Vous qui avez longtemps travaillé avec des équipes constituées d'hommes (en très grande majorité), observez-vous un changement de mentalité de ces derniers par rapport à l'accession des femmes aux plus hautes responsabilités?

Oui, les hommes acceptent sans doute plus qu’avant qu’une femme puisse accéder aux plus hautes responsabilités, et les comportements dans les entreprises commencent à changer. Pas seulement sur la question du développement professionnel, mais aussi dans le cadre des relations quotidiennes entre hommes et femmes. C’est un changement précieux, utile à la cause ; d’ailleurs, les jeunes générations sont plus vigilantes sur ces sujets. Mais le vrai changement de mentalité sera quand plus personne, homme ou femme, ne se posera la question de la légitimité d’une femme à exercer des responsabilités importantes.

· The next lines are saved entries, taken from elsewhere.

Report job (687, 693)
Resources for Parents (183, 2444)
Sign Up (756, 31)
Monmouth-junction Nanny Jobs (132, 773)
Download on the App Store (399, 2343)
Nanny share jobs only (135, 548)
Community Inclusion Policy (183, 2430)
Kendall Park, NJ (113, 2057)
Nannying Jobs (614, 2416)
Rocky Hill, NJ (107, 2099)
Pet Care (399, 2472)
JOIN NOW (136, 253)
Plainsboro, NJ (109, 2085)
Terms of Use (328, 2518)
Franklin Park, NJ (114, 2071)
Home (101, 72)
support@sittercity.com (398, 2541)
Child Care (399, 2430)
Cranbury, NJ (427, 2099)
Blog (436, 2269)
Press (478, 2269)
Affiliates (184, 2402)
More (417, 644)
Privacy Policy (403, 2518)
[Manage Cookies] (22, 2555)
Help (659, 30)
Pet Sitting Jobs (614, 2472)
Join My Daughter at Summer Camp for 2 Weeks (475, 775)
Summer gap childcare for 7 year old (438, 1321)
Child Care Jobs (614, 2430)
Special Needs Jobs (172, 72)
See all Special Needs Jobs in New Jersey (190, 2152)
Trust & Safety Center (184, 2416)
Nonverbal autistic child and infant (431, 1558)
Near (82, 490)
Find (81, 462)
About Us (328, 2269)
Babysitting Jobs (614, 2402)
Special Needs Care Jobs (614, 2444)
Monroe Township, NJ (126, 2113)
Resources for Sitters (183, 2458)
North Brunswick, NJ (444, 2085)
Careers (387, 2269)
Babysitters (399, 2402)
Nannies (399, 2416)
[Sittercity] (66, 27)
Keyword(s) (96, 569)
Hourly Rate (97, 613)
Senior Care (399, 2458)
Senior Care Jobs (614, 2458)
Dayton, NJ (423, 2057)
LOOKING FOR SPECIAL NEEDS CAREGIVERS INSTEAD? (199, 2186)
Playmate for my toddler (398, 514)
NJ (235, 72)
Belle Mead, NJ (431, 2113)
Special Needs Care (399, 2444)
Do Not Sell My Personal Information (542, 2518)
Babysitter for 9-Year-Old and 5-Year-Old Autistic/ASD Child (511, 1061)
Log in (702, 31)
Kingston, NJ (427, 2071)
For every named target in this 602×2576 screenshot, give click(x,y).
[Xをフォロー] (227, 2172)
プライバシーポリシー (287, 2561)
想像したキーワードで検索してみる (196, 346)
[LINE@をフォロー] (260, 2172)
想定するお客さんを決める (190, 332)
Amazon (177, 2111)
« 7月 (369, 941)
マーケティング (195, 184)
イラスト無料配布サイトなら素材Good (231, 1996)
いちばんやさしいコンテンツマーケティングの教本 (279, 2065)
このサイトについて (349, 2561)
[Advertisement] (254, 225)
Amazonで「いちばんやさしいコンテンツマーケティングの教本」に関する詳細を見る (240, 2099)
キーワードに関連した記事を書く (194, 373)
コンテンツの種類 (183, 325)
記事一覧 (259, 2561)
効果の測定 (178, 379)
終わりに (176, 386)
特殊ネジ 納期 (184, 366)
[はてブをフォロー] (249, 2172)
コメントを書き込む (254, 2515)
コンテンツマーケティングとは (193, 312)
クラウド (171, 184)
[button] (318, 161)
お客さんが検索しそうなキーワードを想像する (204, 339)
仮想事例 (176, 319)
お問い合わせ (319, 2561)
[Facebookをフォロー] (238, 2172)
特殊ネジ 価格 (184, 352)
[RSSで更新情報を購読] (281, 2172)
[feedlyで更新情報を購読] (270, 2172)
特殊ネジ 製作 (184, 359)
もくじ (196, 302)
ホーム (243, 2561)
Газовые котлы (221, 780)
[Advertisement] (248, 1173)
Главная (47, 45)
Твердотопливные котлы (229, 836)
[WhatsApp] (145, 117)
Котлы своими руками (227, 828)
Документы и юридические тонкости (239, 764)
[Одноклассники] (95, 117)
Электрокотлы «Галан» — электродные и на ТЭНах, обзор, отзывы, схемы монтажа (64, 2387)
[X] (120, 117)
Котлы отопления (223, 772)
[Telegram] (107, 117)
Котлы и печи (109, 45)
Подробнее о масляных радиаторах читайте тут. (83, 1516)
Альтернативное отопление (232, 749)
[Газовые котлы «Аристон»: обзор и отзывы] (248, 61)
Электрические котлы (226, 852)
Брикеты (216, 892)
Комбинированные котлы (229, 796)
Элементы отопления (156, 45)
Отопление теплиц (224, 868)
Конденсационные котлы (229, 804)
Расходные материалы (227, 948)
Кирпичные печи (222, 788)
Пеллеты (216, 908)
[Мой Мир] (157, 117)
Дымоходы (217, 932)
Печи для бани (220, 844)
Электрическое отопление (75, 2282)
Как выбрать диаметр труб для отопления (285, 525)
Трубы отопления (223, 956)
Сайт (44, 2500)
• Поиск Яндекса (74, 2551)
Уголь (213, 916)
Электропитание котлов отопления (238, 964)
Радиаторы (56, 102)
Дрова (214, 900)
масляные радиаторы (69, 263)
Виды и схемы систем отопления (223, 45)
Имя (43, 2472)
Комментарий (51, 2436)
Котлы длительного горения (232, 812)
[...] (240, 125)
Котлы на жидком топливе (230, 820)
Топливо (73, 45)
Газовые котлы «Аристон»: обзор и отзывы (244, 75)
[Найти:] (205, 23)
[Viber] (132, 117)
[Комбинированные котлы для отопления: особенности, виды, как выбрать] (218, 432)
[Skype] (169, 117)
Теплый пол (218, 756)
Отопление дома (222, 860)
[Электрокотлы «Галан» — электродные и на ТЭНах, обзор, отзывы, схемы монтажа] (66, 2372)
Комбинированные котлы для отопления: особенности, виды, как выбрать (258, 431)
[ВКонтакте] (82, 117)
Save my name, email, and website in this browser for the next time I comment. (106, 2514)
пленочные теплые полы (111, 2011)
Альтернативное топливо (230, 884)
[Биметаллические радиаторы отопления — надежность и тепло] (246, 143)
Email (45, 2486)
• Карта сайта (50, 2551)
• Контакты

Être entourée de femmes est-il plus facile, plus agréable pour vous?

Ce qui compte dans une équipe, c’est la diversité des parcours, des profils et la complémentarité des talents. Le genre fait partie de cette diversité nécessaire, mais ce n’est pas le seul critère.

N’existe-t-il pas encore, selon vous, des verrous culturels, idéologiques ou religieux, dans un certain nombre de pays, qui empêchent cette «révolution» de l'égalité hommes/femmes au travail?

Oui, il y a des verrous de tout ordre. À commencer par des verrous juridiques. Je vous invite à lire le dernier rapport de la Banque mondiale sur le sujet. En moyenne, les femmes dans le monde ont seulement trois-quarts des droits reconnus aux hommes. Les inégalités de droit persistent dans les lois, même dans certaines constitutions, dans le droit matrimonial, successoral, la signature des contrats, l’accès aux crédits. Beaucoup de progrès ont été faits ces 50 dernières années – et la France est bien placée –, mais en général, à l’échelle du monde, il reste beaucoup de chemin à parcourir! L’émancipation des femmes augmente la productivité et le développement économique. C’est prouvé et documenté. Alors, on attend quoi?